It’s easy to fool e-mail harvesting software, even though the primary source for spammers’ e-mail lists are e-mail addresses listed on public Web sites, according to a six-month experiment from the Center for Democracy and Technology (CDT).
The Center set up about 250 dummy e-mail addresses, and during the six-month test those addresses received a combined 8,842 e-mail messages that Center researchers classified as unsolicited e-mail, which is commonly known as spam. But about 97 per cent of that spam – 8,609 e-mail messages – were received by six e-mail addresses listed at three Web sites: GetNetWise.org, ConsumerPrivacyGuide.org, and CDT.org.
Usenet newsgroup postings were the second-largest source of spam, but e-mail addresses registered at e-commerce sites, posted to online discussions on Web sites, or listed as the contact for domains in the WHOIS database generated little spam, according to the study released Wednesday, titled Why am I getting all this spam?
Addresses on those three sites disguised by simply replacing the @ system with “at” or coding the addresses in HTML instead of in regular text received no spam at all during the six months. And the spam fell off significantly on three addresses that were removed from public view two weeks into the Center’s test. For example, an e-mail address listed on GetNetWise.org for the full six months received 6,035 pieces of spam, but an address removed after two weeks received only 894 pieces of spam during the length of the study.
“The shelf life of an e-mail address when it’s pulled off the Web is fairly short,” noted Rob Courtney, a policy analyst with CDT.
To test spam from Usenet, CDT used dummy addresses to post to 13 newsgroups, ranging from alt.sex.erotica to alt.kids-talk, and 85 per cent of those addresses received spam. But those addresses only received 110 pieces of spam over six months, and disguised e-mail addresses received no spam.
One piece of good news was that CDT received little spam from 31 top-trafficked e-commerce Web sites, Courtney said. In every case in which CDT registered at a Web site and asked not to receive commercial e-mail, its wishes were respected.
“We certainly found that for the most part, when Web sites did offer privacy policies and choices, that meant something,” Courtney said.
CDT also used other dummy addresses to opt in to commercial e-mail and later opt out. At five sites, CDT continued to receive commercial e-mail – a total of 82 pieces – after a two-week grace period it gave Web site operators another two weeks to shut off the e-mail spigot.

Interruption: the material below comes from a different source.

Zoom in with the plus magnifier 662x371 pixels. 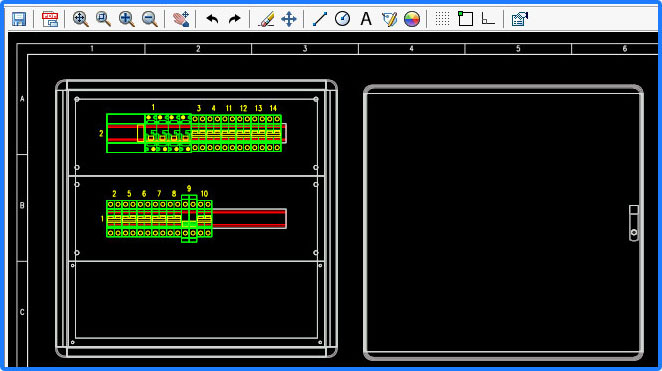click(x=126, y=19)
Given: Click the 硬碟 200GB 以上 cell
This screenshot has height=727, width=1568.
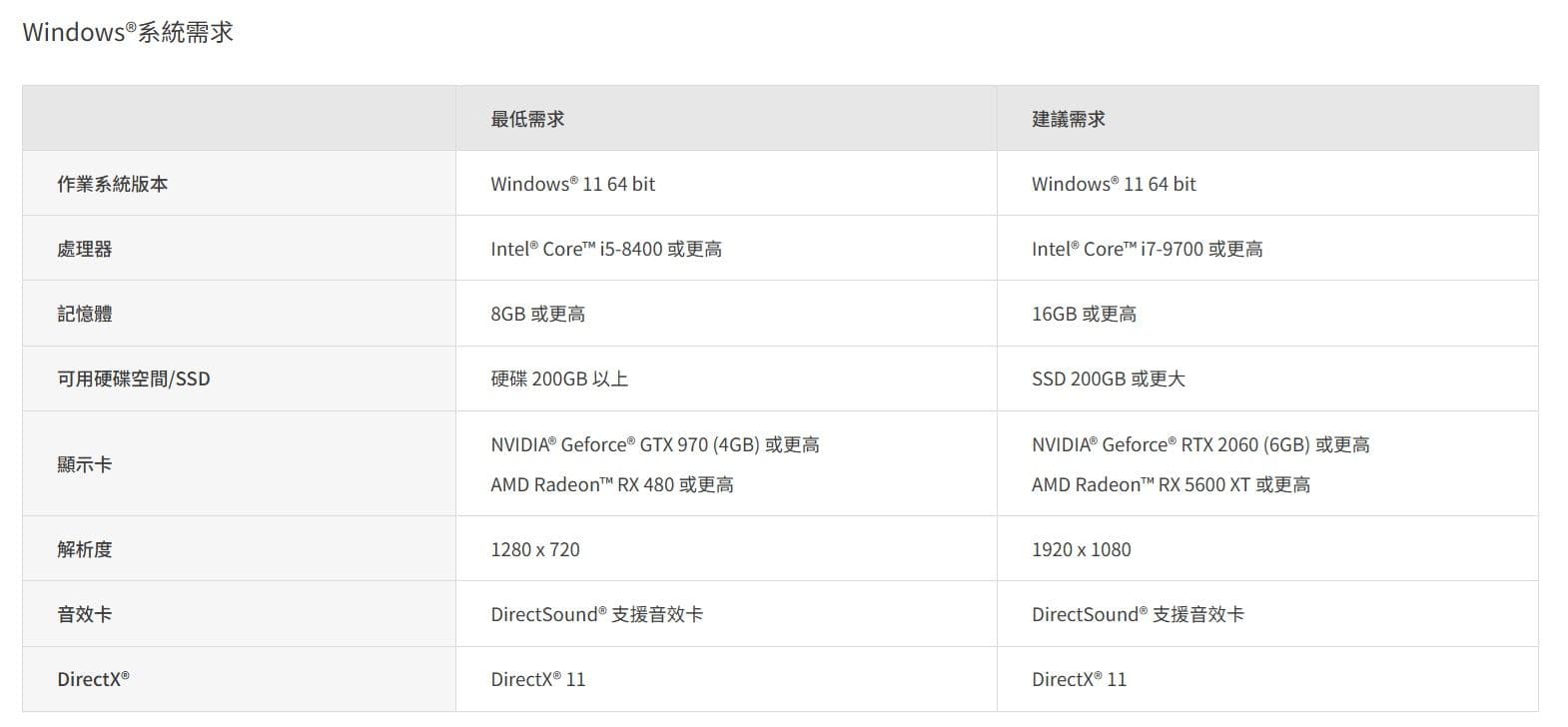Looking at the screenshot, I should (x=559, y=378).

Twenty-six of those 82 spam messages came from Priceline.com, but a spokesperson there said the Web site uses a third-party, “off-the-shelf” opt-out solution that several other companies use. “If it happened to us, it’d strike me that a lot of other companies would have the same problem,” the spokesman said.
The spokesperson said Priceline.com would examine the CDT study further to understand what happened. “The last thing we want to do is spam people,” he said. “Our policy is if somebody wants to opt out, we let them opt out.”

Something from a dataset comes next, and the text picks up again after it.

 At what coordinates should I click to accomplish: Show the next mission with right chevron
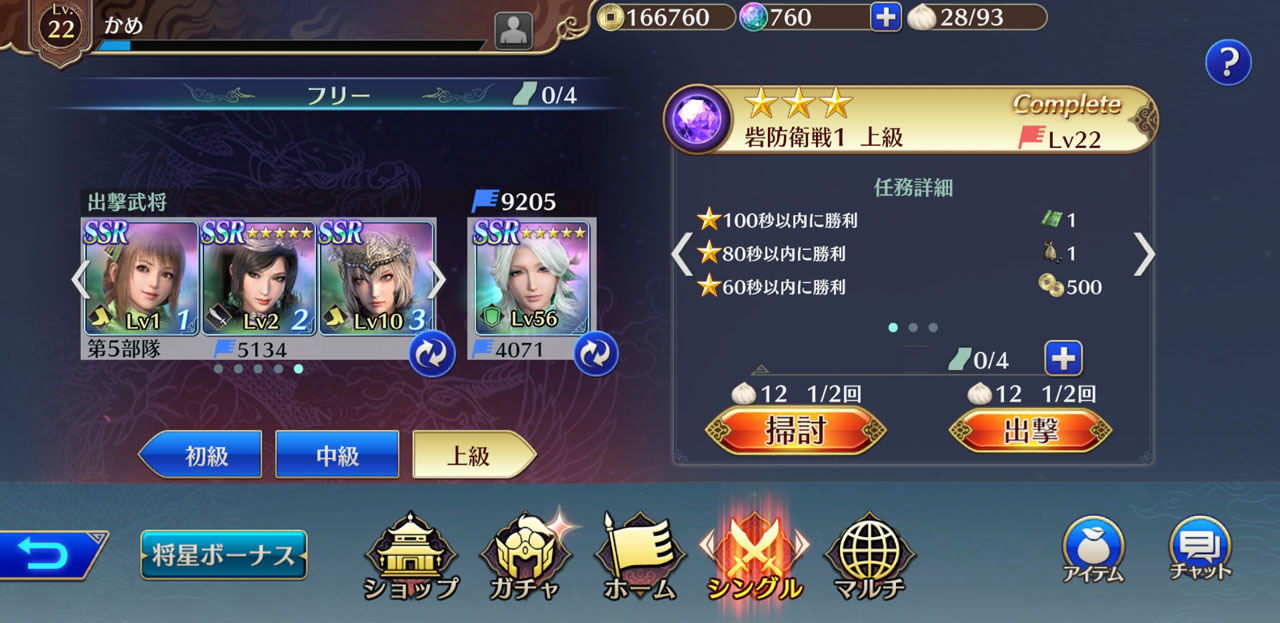[1144, 254]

CDT received only 15 pieces of spam from posting to discussion forums at 10 Web sites, including Monster.com, eBay.com, and Amazon.com Inc. All 15 came from an e-mail address that posted to InteliHealth.com. CDT received just one piece of spam from e-mail addresses entered in the WHOIS database.
However, separate from the more than 8,800 pieces of spam generated in the study, a “brute force” attack on a CDT server generated more than 8,500 pieces of spam in the middle of the study. In a brute force attack, the attacker tries many different letter combinations to try to guess active e-mail addresses. Short e-mail addresses, such as bob@something.com, were more likely to get spam from brute force attacks than longer addresses, the CDT noted.
“Even a user who’s really careful about where they give their address would still get spam from attacks like this,” Courtney said. “No matter what precautions the user will take, there’s still a chance they will get spam.”